One of the cloisters' functions was to link the various areas in the complex, including those used solely by the friars and those to which secular members of the confraternities or people with family vaults in the complex were admitted.

The first cloister, designed along with the refectory in the first phase of building, was originally used also as a burial ground, giving it the name "chiostro dei morti" or "cloister of the dead".

Florentine painter, Bird's Eye View of the Santa Croce Complex, 1718. Museo dell’Opera di Santa Croce

On Buonsignori's map and in a view dated 1718 it is split into two parts by a building standing perpendicular to the church and attached to the last bay of the refectory. In the course of the 19th century the walls beneath the loggia were endowed with new funerary monuments and in 1843 they also received the statue of God the Father carved by Baccio Bandinelli for the choir of the cathedral in 1556.

Baccio Bandinelli, "Dio padre", 1556, marmo. Firenze, Santa Croce, primo chiostro

Baccio Bandinelli, God the Father, 1556. First cloister

When the façade of Santa Croce was being built (1857–65), the area became something of a builder's yard, and the central building was demolished in 1868–9. The building facing onto the square, the former home of the Inquisition, was also torn down in 1870 and rebuilt to a design by the architect Emilio De Fabris in the shape of a loggia, echoing the 14th century raised portico that runs along the side of the church.
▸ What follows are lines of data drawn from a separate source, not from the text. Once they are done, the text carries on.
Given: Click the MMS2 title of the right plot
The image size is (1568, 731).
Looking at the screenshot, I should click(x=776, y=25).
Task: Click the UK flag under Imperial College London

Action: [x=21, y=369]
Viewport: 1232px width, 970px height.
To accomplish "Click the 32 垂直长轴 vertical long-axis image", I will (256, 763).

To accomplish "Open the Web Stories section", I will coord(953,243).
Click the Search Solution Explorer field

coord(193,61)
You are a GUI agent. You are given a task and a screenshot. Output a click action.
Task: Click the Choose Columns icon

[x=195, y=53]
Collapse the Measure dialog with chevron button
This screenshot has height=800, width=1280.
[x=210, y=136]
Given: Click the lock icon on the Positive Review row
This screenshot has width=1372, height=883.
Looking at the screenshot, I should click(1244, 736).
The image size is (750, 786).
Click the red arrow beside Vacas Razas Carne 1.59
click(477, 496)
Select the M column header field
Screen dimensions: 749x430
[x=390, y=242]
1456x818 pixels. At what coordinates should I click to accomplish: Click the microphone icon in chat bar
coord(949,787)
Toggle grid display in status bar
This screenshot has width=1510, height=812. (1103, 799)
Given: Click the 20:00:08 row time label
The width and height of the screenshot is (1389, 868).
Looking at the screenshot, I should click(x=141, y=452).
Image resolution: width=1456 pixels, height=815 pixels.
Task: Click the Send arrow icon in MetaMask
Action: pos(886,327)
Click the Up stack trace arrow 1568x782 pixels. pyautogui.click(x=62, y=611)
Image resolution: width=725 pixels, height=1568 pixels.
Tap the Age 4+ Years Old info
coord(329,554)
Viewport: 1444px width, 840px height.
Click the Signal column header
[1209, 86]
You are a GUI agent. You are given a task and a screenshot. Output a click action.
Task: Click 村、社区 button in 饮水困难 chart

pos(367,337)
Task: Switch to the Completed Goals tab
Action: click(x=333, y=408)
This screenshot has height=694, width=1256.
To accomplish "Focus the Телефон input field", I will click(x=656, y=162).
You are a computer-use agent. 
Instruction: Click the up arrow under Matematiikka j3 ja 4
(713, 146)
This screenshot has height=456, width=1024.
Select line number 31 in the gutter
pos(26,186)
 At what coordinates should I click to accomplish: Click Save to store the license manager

Rimozione dei monumenti e delle lapidi sepolcrali dai chiostri (loggiato Sud della basilica di Santa Croce)

In the early 1960s the 19th century monuments and funerary inscriptions were removed to the basement area beneath the loggia, although some were spared, for example the funerary monument to the memory of Florence Nightingale carved by Francis William Sargant in 1913.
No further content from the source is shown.